**EXERCISE BRIEF**
Give, as a bare number, the count of lines below that contain "more".

**MATERIAL PROVIDED**
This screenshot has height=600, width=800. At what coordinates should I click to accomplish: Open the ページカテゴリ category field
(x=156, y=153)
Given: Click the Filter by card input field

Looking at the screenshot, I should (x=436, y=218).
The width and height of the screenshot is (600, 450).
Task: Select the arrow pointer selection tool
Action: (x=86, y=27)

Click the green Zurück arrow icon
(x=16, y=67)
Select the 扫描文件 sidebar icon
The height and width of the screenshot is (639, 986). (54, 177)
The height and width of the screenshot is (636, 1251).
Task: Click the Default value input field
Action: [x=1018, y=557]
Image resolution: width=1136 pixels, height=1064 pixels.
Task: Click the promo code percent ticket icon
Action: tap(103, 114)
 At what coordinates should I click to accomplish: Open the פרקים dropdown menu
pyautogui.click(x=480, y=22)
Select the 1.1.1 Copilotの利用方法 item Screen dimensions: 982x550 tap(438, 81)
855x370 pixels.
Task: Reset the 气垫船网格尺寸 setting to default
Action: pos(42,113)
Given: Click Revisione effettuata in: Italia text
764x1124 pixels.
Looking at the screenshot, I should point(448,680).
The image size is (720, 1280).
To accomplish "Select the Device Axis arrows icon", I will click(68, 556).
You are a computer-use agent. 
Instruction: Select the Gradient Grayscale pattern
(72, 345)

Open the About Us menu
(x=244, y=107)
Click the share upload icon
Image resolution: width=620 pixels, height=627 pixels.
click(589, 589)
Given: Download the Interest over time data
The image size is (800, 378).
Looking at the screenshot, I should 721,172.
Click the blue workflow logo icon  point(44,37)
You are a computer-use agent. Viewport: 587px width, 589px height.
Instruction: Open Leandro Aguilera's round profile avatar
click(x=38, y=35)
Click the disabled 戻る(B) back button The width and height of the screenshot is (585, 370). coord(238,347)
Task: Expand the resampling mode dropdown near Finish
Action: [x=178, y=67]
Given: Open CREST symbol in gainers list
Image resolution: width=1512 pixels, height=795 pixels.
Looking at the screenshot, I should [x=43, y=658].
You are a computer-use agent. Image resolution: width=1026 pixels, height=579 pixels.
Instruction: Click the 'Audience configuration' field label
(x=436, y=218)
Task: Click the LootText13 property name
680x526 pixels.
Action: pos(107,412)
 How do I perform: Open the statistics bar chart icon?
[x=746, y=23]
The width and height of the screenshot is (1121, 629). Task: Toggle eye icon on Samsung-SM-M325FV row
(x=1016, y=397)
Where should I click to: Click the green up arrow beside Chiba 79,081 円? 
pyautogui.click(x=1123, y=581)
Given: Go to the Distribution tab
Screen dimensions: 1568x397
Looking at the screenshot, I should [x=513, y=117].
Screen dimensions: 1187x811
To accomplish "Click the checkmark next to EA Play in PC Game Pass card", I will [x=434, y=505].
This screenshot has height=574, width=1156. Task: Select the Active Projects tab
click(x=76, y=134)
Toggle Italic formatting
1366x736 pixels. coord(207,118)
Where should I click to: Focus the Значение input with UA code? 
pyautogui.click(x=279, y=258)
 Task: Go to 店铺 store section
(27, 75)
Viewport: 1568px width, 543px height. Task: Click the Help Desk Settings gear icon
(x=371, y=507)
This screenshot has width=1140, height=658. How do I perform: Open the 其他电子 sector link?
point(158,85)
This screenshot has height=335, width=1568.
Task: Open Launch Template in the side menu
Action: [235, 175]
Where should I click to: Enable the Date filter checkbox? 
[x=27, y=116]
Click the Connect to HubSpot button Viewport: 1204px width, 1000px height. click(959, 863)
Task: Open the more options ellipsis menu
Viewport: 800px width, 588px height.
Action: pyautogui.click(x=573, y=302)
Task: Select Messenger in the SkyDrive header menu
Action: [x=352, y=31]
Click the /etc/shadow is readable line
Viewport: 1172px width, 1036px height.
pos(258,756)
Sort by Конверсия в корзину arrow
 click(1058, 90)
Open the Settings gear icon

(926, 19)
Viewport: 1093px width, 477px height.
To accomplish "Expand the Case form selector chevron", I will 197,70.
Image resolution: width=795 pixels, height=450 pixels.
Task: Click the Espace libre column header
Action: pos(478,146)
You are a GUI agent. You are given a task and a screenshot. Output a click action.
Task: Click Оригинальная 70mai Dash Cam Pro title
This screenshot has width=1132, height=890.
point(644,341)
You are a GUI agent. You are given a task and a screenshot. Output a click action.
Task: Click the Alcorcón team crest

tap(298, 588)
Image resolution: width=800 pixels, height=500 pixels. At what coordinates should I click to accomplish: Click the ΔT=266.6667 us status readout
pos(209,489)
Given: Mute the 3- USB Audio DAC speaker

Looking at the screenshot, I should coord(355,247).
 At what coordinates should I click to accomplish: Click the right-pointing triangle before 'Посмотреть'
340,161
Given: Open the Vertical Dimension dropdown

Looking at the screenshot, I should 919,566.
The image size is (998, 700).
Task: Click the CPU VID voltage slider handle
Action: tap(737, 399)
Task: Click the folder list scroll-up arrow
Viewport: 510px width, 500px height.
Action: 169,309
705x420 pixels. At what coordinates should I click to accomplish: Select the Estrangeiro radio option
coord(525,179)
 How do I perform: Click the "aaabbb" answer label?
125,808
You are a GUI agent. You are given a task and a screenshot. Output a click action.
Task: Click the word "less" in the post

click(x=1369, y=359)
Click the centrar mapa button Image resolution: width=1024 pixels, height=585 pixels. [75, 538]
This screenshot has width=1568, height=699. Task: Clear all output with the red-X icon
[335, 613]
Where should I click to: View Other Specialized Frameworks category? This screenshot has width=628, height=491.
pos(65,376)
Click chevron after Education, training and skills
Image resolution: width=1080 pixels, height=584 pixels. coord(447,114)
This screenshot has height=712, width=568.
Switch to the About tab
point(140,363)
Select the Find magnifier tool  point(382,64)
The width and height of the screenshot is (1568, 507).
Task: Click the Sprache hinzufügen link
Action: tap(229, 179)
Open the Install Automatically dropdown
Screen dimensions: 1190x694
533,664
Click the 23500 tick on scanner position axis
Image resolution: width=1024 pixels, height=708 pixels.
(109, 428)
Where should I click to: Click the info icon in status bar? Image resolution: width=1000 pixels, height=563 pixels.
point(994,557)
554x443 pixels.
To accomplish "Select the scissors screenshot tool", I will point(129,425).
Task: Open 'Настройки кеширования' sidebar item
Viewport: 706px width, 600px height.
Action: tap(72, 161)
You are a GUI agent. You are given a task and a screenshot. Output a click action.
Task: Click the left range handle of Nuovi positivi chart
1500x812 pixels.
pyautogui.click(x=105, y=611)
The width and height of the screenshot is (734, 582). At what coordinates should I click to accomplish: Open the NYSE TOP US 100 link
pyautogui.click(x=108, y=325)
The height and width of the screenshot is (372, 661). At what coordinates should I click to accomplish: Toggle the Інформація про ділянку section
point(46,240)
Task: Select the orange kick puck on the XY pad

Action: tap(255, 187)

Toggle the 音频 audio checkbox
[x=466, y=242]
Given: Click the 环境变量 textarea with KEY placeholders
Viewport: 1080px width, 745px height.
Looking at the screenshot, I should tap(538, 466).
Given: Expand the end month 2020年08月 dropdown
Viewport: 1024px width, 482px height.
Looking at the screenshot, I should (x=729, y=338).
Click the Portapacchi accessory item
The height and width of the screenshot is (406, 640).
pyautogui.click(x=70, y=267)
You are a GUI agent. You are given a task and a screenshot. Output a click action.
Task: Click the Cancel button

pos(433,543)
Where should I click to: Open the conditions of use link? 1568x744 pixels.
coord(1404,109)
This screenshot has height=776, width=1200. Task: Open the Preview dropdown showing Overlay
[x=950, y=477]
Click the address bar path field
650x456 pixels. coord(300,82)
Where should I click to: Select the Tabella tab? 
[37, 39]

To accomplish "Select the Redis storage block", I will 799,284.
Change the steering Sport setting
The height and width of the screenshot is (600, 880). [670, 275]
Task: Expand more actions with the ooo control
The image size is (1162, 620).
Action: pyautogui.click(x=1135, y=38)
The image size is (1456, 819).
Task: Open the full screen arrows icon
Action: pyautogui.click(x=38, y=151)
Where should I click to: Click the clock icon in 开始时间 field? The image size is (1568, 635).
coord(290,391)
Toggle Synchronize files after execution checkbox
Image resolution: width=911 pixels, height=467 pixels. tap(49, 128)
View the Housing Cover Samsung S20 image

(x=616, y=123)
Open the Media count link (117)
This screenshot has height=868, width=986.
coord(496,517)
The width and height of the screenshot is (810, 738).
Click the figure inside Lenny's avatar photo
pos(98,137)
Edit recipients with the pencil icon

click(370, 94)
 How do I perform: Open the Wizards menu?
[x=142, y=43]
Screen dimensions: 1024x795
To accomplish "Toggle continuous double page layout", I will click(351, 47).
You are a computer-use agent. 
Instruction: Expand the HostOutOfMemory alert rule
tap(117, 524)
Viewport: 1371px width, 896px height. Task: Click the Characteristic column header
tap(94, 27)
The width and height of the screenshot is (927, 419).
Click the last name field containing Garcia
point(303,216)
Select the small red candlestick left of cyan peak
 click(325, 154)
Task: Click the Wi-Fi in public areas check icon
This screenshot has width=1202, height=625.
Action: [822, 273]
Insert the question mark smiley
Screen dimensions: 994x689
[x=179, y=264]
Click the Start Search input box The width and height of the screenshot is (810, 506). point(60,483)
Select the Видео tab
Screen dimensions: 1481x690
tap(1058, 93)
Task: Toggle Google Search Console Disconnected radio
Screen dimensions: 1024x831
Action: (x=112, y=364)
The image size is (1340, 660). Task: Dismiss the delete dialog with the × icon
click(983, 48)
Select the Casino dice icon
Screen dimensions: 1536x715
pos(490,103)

**ANSWER BOX**
2